# [Data to examine]
———
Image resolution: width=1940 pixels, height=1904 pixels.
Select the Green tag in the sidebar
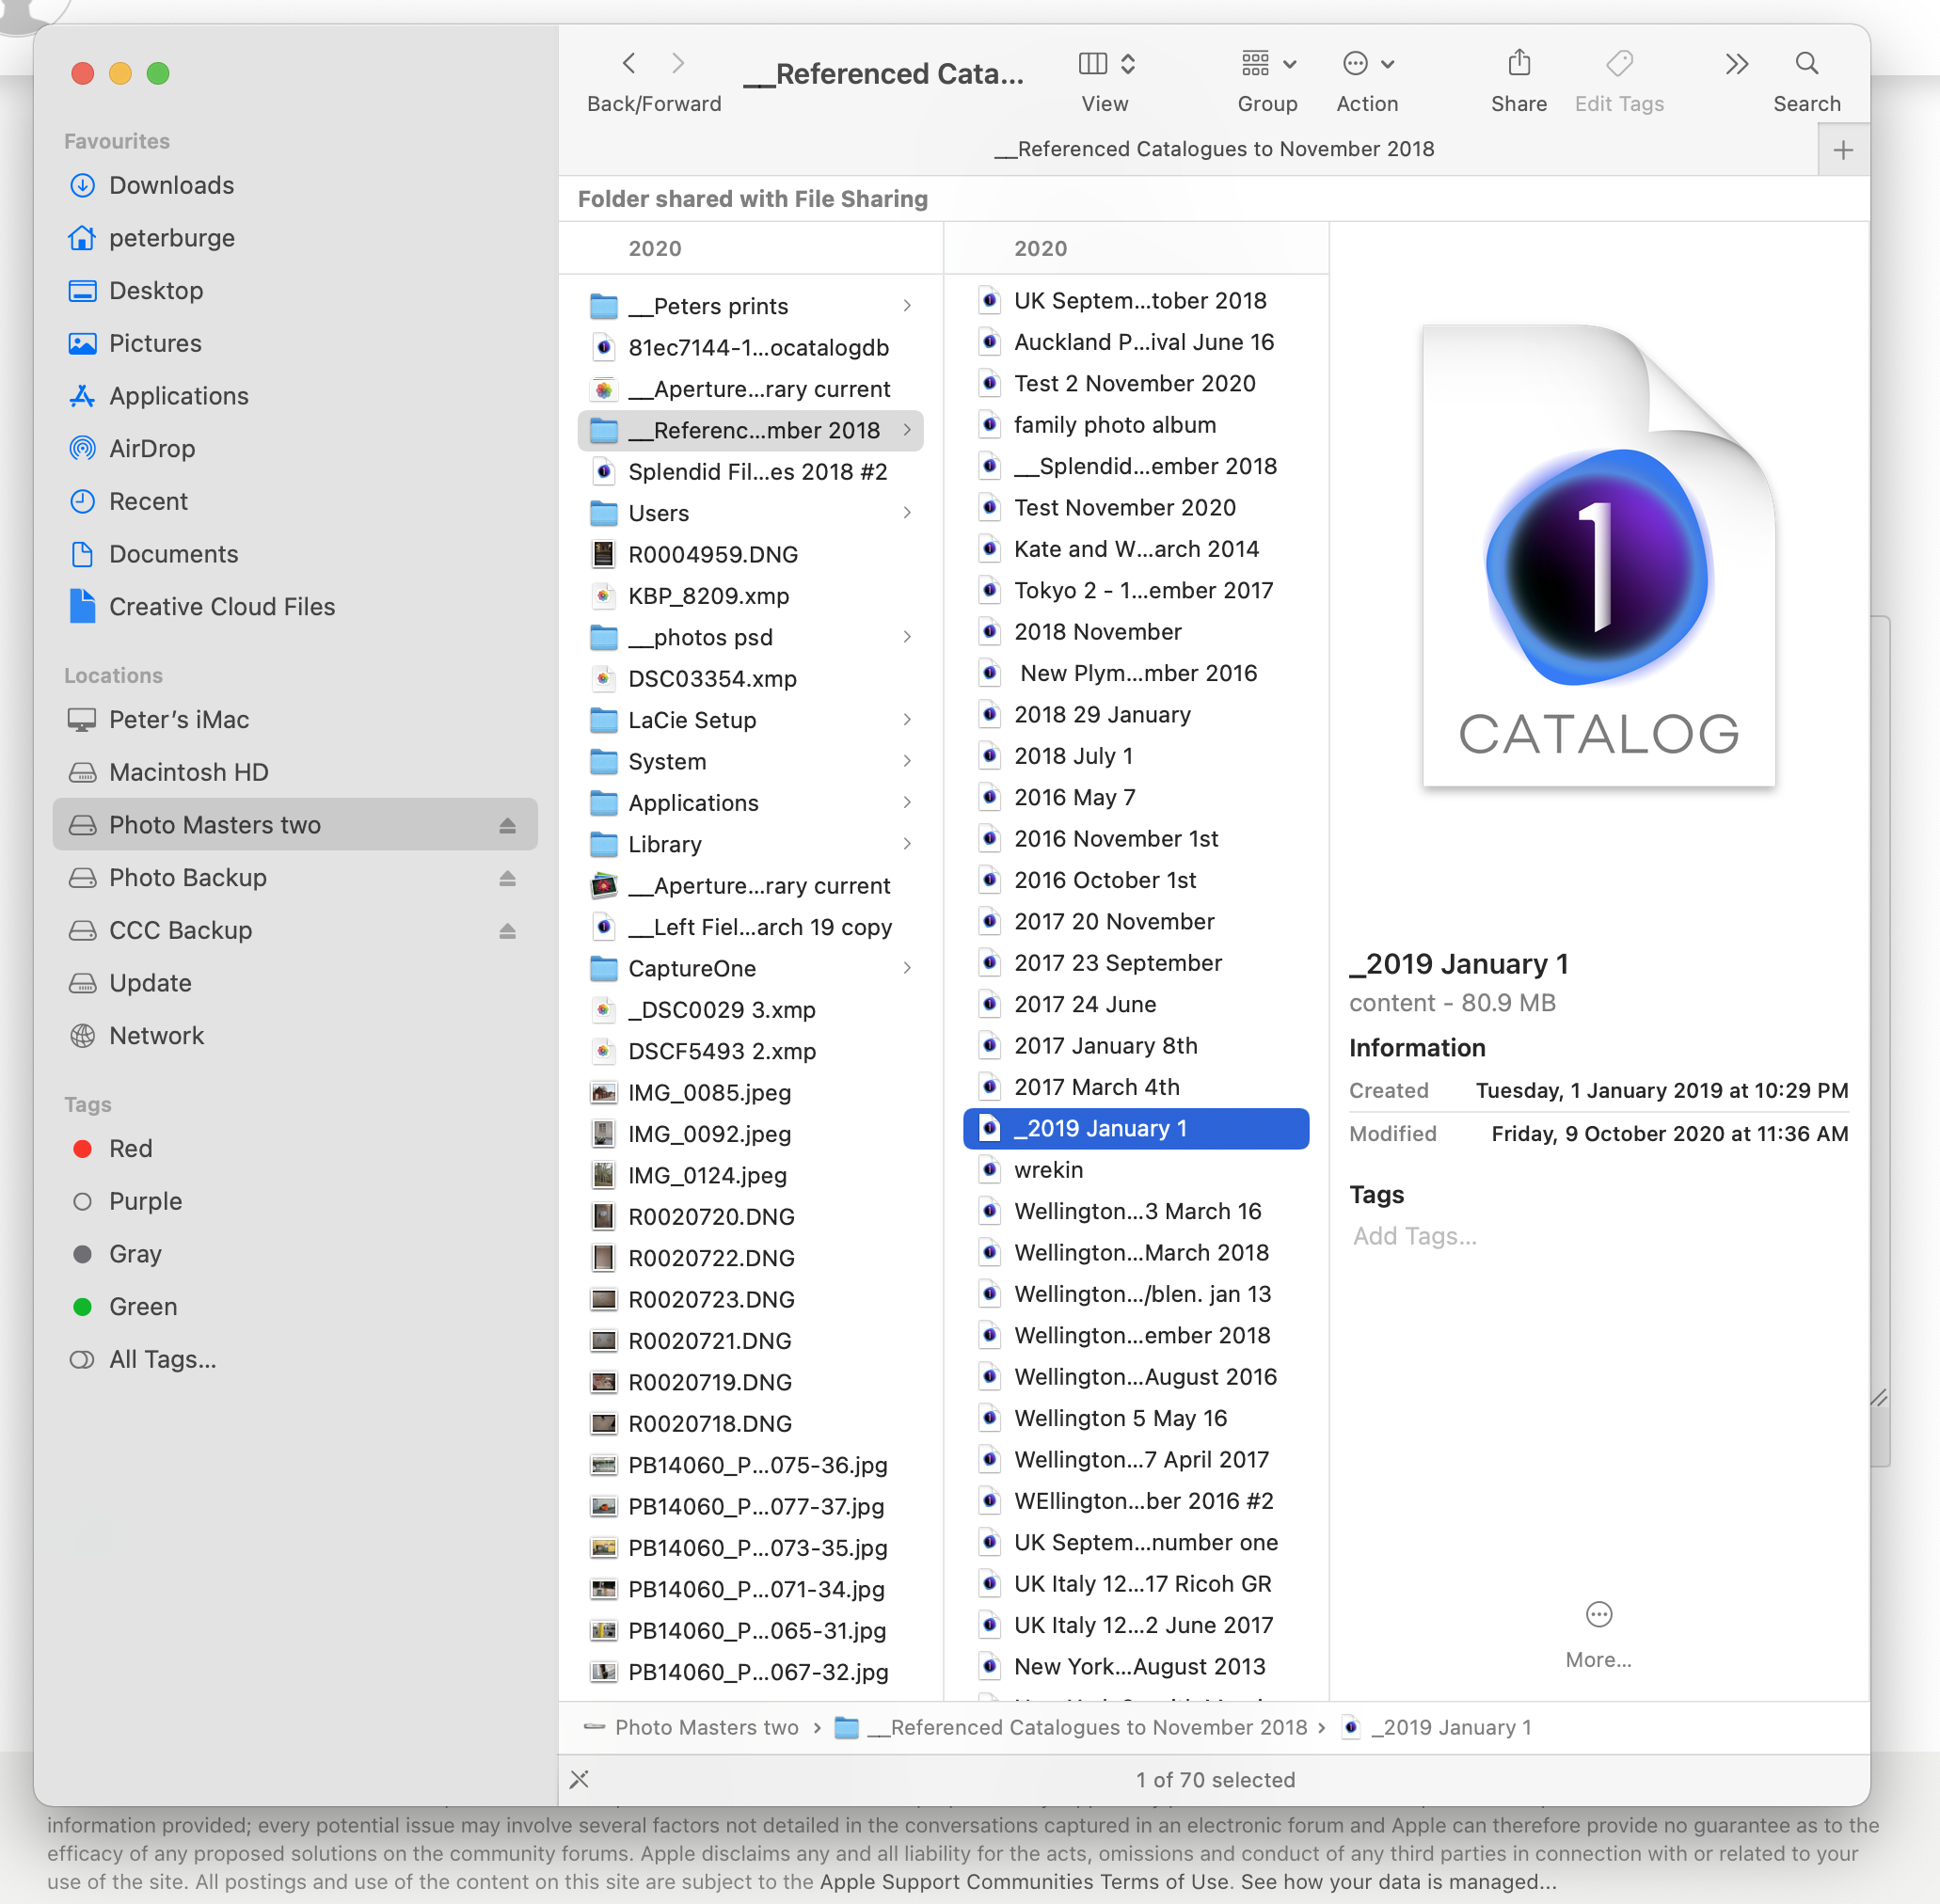point(142,1306)
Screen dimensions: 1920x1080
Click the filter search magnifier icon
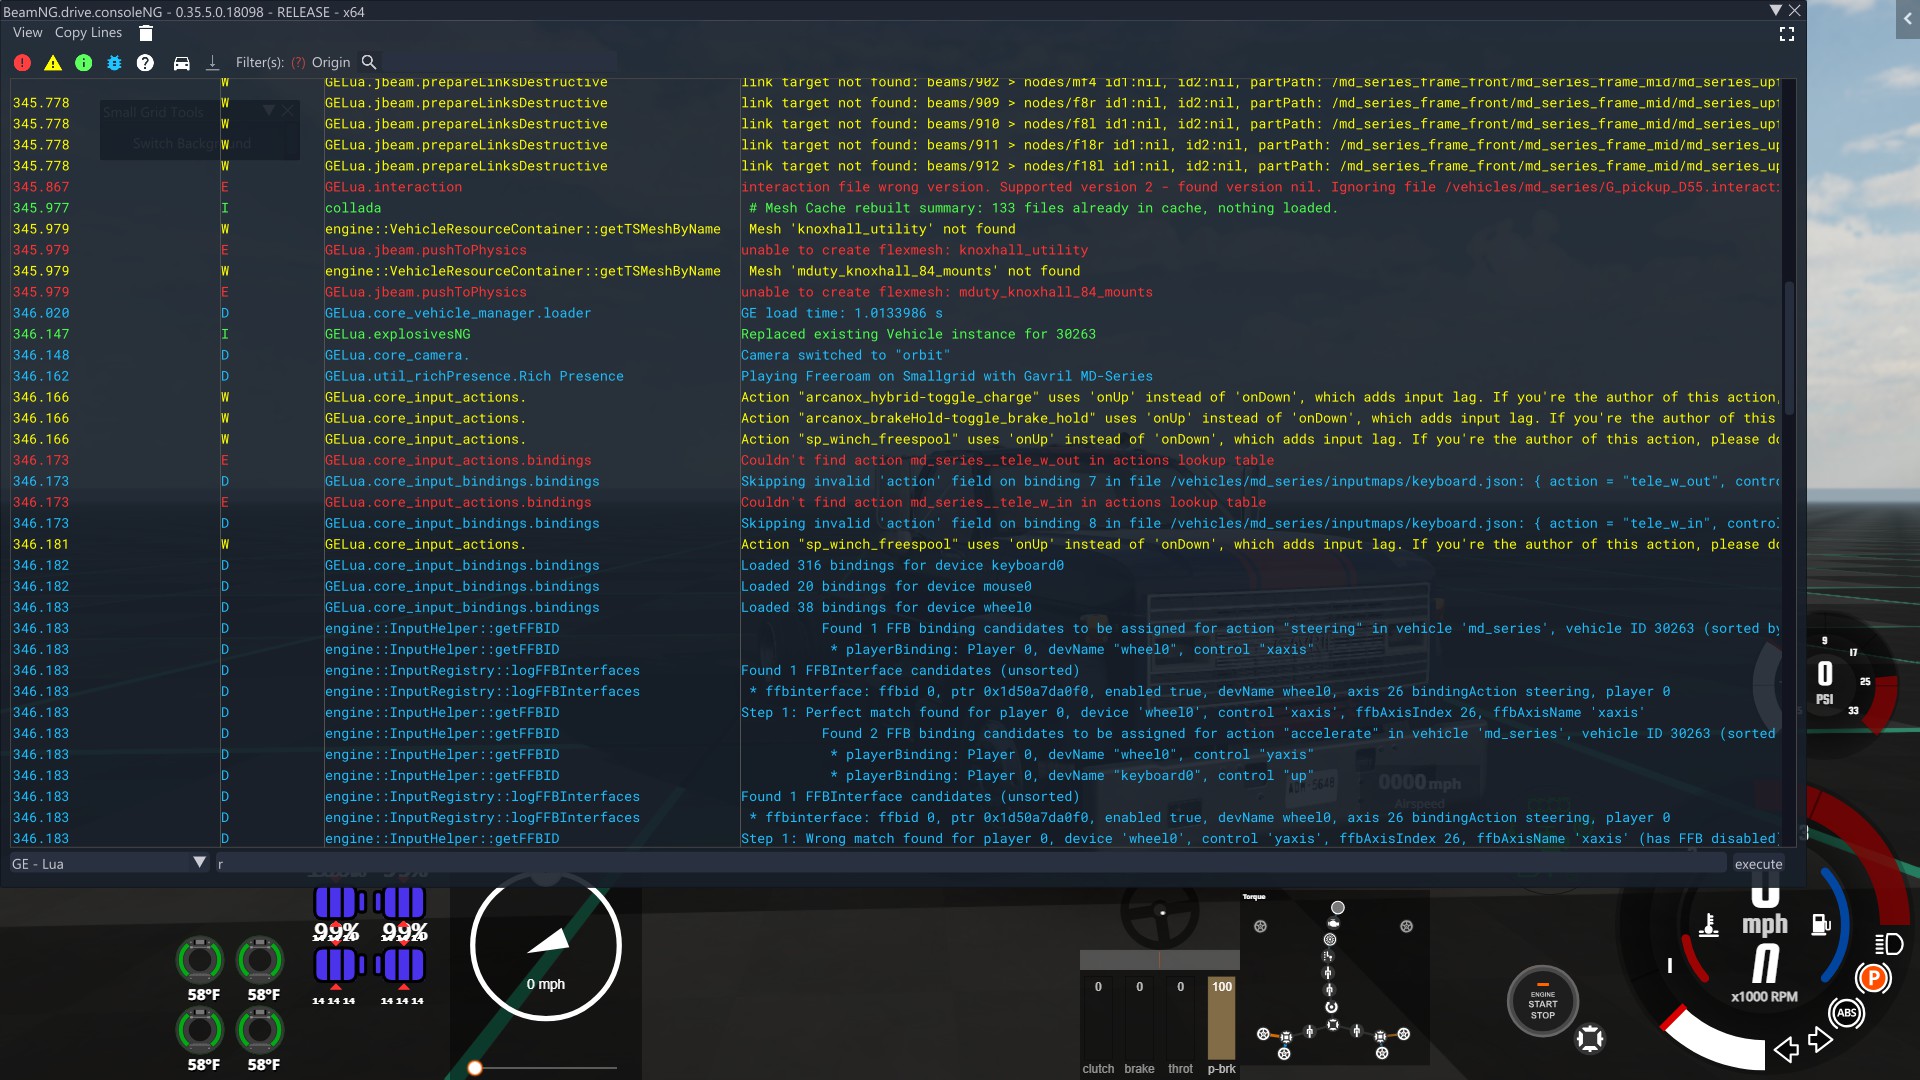369,62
———
# [Your objective]
From the line that contains "Screen dimensions: 1920x1080" down to the final line of the entries above, please copy each line exactly, excluding pictures.

# [Task result]
Screen dimensions: 1920x1080
Click the filter search magnifier icon
369,62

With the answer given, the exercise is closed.